We start with Deadly Games. We briefly discuss the film’s production background in which the creators briefly considered suing the creators of Home Alone due to the similarities, and Justin laments the fact that the film is often seen as merely the schlocky horror film that may or may not have inspired Home Alone.
We discuss the very dark aspect of the film in which a child vows to kill Santa Claus for murdering his dog and how this aspect of the film is what makes the film so endearing, in that it’s never winking at the audience but instead plays it entirely straight.
We dive deeper into the film’s deviance from the comedic route that Home Alone takes in the villain’s motivation, as well as one of the darker aspects of the latter film being that Macauley Culkin doesn’t know his family is merely on vacation and instead thinks he wished them away and they’re not coming back.
We talk about the movie’s similarity to something Spielberg would have made back in the ‘80s and how it uses the emotional whiplash to its advantage in disorienting the viewer. We talk about how the film has very real stakes as compared to HA, and how the film has a weirdly surreal feel to it at times in that it feels almost like a dream.

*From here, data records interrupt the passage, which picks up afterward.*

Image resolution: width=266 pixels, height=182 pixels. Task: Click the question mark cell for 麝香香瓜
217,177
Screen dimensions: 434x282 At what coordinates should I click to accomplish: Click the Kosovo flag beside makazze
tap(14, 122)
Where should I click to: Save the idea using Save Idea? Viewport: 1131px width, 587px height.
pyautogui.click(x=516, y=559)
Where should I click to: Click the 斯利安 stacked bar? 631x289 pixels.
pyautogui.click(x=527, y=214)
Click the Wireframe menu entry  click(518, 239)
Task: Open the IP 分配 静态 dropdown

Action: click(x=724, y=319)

Up next is Rare Exports. Justin talks about some of the effective wintertime imagery of the film. We discuss how the film would technically qualify as a folk horror film in that it involves something from the past that was buried being unearthed in present times and wreaking havoc.
We talk about the film’s arc away being somewhat tongue in cheek into something darker. We discuss the film’s sleight of hand in its revelation that the character we think is Santa is merely one of Santa’s minions and the true inspiration for Santa is far more monstrous.
We discuss the film’s semi-inconsistent tone. Justin talks about how he found the protagonist overwhelmingly annoying and how he seemed to exist only to propel other characters into danger and push the plot forward. We talk how the big showdown ending comes off as unearned.